▽

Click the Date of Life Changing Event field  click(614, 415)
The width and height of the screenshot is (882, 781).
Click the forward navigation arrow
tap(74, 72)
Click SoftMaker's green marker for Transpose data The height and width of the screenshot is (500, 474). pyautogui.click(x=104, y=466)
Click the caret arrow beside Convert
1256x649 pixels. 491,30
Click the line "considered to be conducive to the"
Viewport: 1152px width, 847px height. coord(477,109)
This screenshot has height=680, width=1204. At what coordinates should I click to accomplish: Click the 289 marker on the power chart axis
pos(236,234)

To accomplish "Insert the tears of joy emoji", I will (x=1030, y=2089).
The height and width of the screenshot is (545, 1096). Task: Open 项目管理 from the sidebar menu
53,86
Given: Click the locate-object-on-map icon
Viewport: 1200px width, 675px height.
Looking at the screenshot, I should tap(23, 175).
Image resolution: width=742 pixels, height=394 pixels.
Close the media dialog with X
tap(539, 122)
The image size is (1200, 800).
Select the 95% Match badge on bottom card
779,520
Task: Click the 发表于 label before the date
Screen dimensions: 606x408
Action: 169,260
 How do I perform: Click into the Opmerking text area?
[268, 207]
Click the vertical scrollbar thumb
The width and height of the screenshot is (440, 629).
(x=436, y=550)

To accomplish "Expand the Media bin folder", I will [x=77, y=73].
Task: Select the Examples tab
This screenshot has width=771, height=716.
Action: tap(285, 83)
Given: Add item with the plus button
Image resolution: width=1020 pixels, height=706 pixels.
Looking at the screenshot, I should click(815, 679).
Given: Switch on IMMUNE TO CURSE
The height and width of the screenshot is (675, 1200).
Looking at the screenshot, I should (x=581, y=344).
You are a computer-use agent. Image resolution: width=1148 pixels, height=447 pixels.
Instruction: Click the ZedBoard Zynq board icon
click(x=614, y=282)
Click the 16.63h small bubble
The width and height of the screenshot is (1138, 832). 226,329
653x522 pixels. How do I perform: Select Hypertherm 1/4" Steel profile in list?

△

Work instructions
Write out, exactly as they appear, the lines from the one containing "Click the caret arrow beside Convert" through the last line of the records above, both included, and nothing more.

Output below
Click the caret arrow beside Convert
1256x649 pixels. 491,30
Click the line "considered to be conducive to the"
Viewport: 1152px width, 847px height. coord(477,109)
This screenshot has height=680, width=1204. At what coordinates should I click to accomplish: Click the 289 marker on the power chart axis
pos(236,234)

To accomplish "Insert the tears of joy emoji", I will (x=1030, y=2089).
The height and width of the screenshot is (545, 1096). Task: Open 项目管理 from the sidebar menu
53,86
Given: Click the locate-object-on-map icon
Viewport: 1200px width, 675px height.
Looking at the screenshot, I should tap(23, 175).
Image resolution: width=742 pixels, height=394 pixels.
Close the media dialog with X
tap(539, 122)
The image size is (1200, 800).
Select the 95% Match badge on bottom card
779,520
Task: Click the 发表于 label before the date
Screen dimensions: 606x408
Action: 169,260
 How do I perform: Click into the Opmerking text area?
[268, 207]
Click the vertical scrollbar thumb
The width and height of the screenshot is (440, 629).
(x=436, y=550)

To accomplish "Expand the Media bin folder", I will [x=77, y=73].
Task: Select the Examples tab
This screenshot has width=771, height=716.
Action: tap(285, 83)
Given: Add item with the plus button
Image resolution: width=1020 pixels, height=706 pixels.
Looking at the screenshot, I should click(815, 679).
Given: Switch on IMMUNE TO CURSE
The height and width of the screenshot is (675, 1200).
Looking at the screenshot, I should (x=581, y=344).
You are a computer-use agent. Image resolution: width=1148 pixels, height=447 pixels.
Instruction: Click the ZedBoard Zynq board icon
click(x=614, y=282)
Click the 16.63h small bubble
The width and height of the screenshot is (1138, 832). 226,329
653x522 pixels. How do I perform: Select Hypertherm 1/4" Steel profile in list?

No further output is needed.